■ **WHAT THE TASK REQUIRES**
When you reach the entries below, transcribe each line word for word.
=== RECORD EXCERPTS ===
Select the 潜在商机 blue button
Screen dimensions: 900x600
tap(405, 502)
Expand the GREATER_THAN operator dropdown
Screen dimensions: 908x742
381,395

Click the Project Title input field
===
■ **SOLUTION TO THIS TASK**
Select the 潜在商机 blue button
Screen dimensions: 900x600
tap(405, 502)
Expand the GREATER_THAN operator dropdown
Screen dimensions: 908x742
381,395

Click the Project Title input field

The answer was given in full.